The foregoing description details presently preferred embodiments of the present invention. Numerous modifications and variations in practice thereof are expected to occur to those skilled in the art upon consideration of these descriptions. Those modifications and variations are intended to be encompassed within the claims appended hereto.

Claims

1. A method for counting Bacillus bacteria directly introduced into the gastrointestinal tract of a human having an ileostomy bag, downstream of the stomach, comprising the steps of:

(a) providing a Bacillus-containing composition comprising one or more Bacillus spp;

(b) administering the Bacillus-containing composition to the human; and

(c) counting the amount of Bacillus bacteria in colony forming units (CFUs).

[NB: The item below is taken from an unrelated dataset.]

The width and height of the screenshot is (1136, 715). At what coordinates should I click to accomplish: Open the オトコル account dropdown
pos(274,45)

2. The method of claim 1, wherein the amount of Bacillus bacteria is counted directly from the ileostomy bag.

3. The method of claim 1, wherein the Bacillus-containing composition includes Bacillus subtilis subspecies inaquosorum having accession number NRRL B-67989.

4. The method of claim 1, wherein the Bacillus-containing composition includes 1×106 or more colony forming units (CFUs).

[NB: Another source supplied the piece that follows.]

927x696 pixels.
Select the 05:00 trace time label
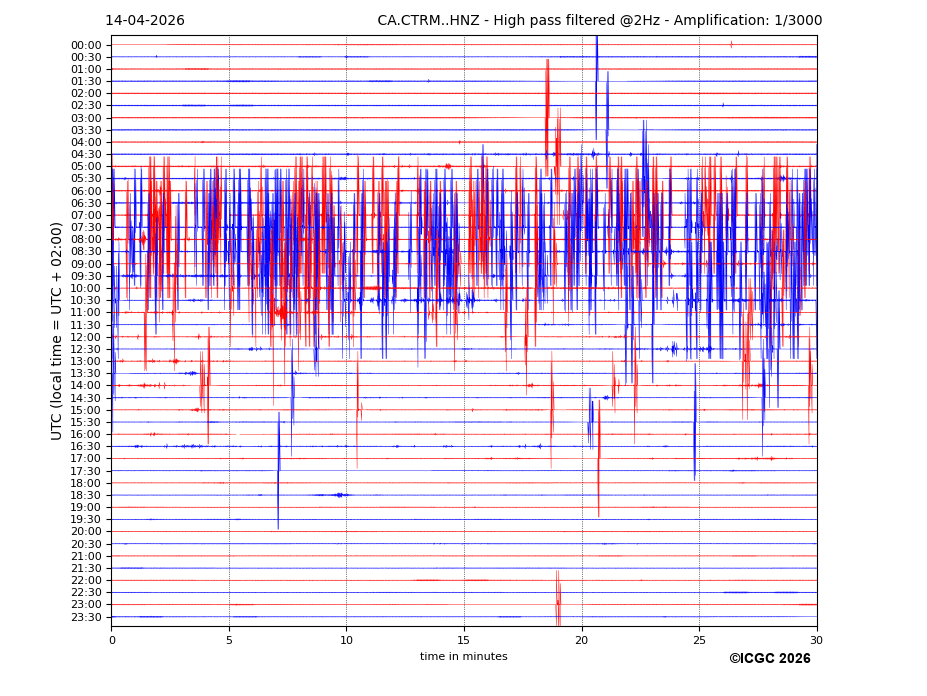(86, 167)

5. The method of claim 1, wherein the Bacillus-containing composition includes about 0.1-10% by weight probiotic and about 90-99.9% by weight standardizing agents.

6. The method of claim 1, wherein the Bacillus-containing composition further comprises an oligosaccharide.

7. The method of claim 1, wherein the Bacillus-containing composition is contained within a capsule or tablet.

8. A method of introducing into the intestinal tract of a human, downstream of the stomach, a beneficial substance, by utilizing a delivery tube having a first end upstream of the stomach and a second end in the gastrointestinal tract downstream of the stomach, the method comprising the steps of:

(a) introducing the beneficial substance into the first end of the delivery tube; and

(b) allowing the beneficial substance to exit the second end of the delivery tube where it enters the intestinal tract downstream of the stomach.

9. The method of claim 8, wherein the beneficial substance is a prebiotic, a probiotic, or a mixture thereof.

10. The method of claim 8, wherein the second end of the delivery tube is in the jejunum.

11. The method of claim 8, wherein the first end of the delivery tube is outside of the nose.

12. The method of claim 8, wherein the delivery tube is an enteral tube feeding device.

13. The method of claim 8, wherein an enteral food is also introduced into the first end of the delivery tube and allowed to exit the second end of the delivery tube.

14. The method of claim 8, wherein the beneficial substance is a prebiotic selected from one or more of a non-starch polysaccharide, a mucopolysaccharide, an oligosaccharide, a fructooligosaccharide (FOS), inulin, chitin, carrageenan, and an AG.

15. The method of claim 8, wherein the beneficial substance is a probiotic selected from one or more of a Bacillus, a Bifidobacterium, and a Bacteroides.

16. The method of claim 15, wherein the Bacillus is selected from the group consisting of B. adolescentis and B. subtilis.

17. The method of claim 16, wherein the Bacillus is Bacillus subtilis subspecies inaquosorum having accession number NRRL B-67989.

18. The method of claim 9, wherein the probiotic includes 1×106 or more colony forming units (CFUs) introduced into the first end of the delivery tube.

19. The method of claim 9, wherein either of the prebiotic or the probiotic has a particle size of 25 microns or less.

20. The method of claim 9, wherein the beneficial substance comprises about 0.1-10% probiotic and about 90-99.9% prebiotic.

21. The method of claim 9, wherein the beneficial substance comprises about 1-10% probiotic and about 90-99% prebiotic.

22. The method of claim 9, wherein the beneficial substance comprises about 0.1-99% probiotic and about 0.1-99.9% prebiotic.